The majority of the fine – $3.3 million – is to be paid by NYP, with CU covering the remaining $1.5 million. The fine was the result of a reasonably small data breach which exposed the records of just 6,800 individuals. The security incident involved a server being left unprotected after a firewall was deactivated. The server was part of a computer network that was shared by both NTP and CU, and should have been protected by the firewall at all times.
The incident was caused when a physician who had developed a number of software applications accidentally deactivated the firewall on one server, and his actions made the data available via the search engines.
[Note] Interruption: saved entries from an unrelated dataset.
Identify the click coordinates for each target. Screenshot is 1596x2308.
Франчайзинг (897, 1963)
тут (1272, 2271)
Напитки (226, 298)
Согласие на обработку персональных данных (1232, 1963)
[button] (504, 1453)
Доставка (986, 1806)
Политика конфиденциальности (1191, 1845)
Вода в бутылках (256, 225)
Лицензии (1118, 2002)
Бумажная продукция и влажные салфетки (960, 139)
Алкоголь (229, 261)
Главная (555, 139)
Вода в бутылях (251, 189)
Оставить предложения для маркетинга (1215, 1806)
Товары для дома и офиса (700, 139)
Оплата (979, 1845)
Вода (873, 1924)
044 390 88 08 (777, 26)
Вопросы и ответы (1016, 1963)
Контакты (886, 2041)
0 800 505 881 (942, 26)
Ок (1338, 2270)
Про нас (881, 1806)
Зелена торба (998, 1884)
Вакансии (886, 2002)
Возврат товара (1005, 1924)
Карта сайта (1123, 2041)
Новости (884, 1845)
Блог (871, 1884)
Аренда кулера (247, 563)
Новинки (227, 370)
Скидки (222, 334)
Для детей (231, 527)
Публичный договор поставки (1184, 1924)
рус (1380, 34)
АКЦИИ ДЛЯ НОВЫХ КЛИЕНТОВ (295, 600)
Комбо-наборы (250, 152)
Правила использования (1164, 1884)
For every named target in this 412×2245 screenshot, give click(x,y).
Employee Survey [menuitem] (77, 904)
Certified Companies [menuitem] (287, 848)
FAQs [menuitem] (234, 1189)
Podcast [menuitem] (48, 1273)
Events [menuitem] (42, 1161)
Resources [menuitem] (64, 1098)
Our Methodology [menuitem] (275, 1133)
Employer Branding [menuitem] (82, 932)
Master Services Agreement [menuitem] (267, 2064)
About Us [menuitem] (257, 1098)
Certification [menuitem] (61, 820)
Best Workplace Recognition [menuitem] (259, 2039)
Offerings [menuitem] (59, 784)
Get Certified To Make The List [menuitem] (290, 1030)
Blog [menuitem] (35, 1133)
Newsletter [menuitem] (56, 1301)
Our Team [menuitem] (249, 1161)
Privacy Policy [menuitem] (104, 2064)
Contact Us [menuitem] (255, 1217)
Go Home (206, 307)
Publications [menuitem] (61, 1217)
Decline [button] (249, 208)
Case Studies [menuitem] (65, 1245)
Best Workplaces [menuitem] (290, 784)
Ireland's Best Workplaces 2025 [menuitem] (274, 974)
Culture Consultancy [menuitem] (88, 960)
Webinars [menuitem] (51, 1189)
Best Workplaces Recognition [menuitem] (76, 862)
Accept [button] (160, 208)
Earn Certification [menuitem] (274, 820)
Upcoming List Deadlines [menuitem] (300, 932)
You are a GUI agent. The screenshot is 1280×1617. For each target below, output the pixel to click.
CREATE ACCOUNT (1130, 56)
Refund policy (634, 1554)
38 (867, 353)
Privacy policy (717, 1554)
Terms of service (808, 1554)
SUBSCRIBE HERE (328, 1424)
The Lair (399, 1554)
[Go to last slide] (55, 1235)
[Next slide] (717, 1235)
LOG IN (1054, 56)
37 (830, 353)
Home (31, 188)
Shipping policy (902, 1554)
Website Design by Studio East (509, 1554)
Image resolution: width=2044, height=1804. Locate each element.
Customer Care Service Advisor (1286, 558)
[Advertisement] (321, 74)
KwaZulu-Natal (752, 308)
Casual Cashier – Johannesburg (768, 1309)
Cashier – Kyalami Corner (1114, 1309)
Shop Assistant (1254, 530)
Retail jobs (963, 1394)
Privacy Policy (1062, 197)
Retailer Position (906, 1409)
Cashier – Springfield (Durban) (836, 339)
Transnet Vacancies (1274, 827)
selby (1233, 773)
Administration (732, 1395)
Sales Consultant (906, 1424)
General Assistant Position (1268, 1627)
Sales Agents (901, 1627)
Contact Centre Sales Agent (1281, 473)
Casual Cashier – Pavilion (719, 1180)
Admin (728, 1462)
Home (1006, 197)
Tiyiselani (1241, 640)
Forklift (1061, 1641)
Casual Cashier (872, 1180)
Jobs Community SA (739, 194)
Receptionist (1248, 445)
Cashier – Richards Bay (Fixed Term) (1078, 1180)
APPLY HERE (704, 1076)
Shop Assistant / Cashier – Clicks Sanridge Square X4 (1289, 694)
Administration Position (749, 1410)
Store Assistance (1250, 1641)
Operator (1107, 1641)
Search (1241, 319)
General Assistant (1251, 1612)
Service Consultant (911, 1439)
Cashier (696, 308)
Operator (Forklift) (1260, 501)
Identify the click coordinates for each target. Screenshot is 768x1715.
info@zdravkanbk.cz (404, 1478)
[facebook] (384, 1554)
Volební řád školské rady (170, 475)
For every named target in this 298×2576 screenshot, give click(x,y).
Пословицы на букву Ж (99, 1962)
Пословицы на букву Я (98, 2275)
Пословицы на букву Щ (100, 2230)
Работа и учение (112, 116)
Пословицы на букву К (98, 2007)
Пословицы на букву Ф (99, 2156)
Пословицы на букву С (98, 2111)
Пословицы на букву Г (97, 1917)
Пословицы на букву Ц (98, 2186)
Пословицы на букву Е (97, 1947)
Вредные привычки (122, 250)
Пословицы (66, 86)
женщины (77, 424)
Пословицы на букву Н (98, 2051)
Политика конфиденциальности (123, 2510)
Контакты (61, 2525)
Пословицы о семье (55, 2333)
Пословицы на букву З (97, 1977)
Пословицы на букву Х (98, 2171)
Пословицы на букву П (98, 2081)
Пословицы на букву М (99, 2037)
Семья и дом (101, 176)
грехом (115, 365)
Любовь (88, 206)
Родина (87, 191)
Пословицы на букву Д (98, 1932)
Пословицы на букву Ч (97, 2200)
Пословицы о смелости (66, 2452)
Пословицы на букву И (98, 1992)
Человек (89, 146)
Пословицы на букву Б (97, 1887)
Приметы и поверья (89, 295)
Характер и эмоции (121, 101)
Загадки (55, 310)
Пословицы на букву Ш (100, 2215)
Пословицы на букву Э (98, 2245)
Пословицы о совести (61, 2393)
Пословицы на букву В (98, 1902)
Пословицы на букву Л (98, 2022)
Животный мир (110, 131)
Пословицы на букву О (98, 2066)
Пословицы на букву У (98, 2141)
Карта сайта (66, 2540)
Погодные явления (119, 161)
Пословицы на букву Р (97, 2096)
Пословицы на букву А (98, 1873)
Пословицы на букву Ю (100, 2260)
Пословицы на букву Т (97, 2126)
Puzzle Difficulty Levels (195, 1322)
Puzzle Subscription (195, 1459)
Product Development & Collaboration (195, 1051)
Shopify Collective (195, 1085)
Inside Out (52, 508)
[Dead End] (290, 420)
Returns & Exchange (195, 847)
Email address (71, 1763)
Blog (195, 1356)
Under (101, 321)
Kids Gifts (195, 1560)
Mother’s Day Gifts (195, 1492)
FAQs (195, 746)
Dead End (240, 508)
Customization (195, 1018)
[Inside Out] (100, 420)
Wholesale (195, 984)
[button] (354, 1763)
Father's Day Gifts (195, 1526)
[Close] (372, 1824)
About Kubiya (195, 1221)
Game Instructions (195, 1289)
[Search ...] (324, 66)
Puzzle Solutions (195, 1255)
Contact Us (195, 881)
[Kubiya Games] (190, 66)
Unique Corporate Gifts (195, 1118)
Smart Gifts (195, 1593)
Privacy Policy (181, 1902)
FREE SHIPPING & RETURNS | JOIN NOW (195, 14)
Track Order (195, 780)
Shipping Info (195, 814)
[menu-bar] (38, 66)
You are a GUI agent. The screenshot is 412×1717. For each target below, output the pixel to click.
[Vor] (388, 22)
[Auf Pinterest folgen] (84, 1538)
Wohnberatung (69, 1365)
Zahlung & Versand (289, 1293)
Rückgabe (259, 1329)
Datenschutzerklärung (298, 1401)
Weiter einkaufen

The fine may appear to be disproportionately high considering the nature of the incident and the volume of records exposed. However, while the number of individuals affected does influence the fines that are issued by the OCR, in this case it was the number of violations that had occurred which ultimately led to the data breach occurring that warranted such a high fine.
The Office for Civil Rights, under the HITECH-amended Health Insurance Portability and Accountability Act, is permitted to fine organizations up to $1.5 million per violation category, per year that the violation has persisted. If the OCR finds numerous violations – and certainly when they have been allowed to persist unchecked for a long period of time – the financial penalties can be several million dollars.
In this instance, the OCR said the penalty was high because no risk analysis had been conducted and there was a lack of safeguards to secure Protected Health Information as required by the HIPAA Security Rule.
This may be the largest OCR HIPAA penalty to date, but it will not be the last multimillion settlement for HIPAA violations. With data breaches on the increase and the OCR policing HIPAA with increased vigor in recent months, the next 12 months could see even bigger fines issued for preventable HIPAA breaches.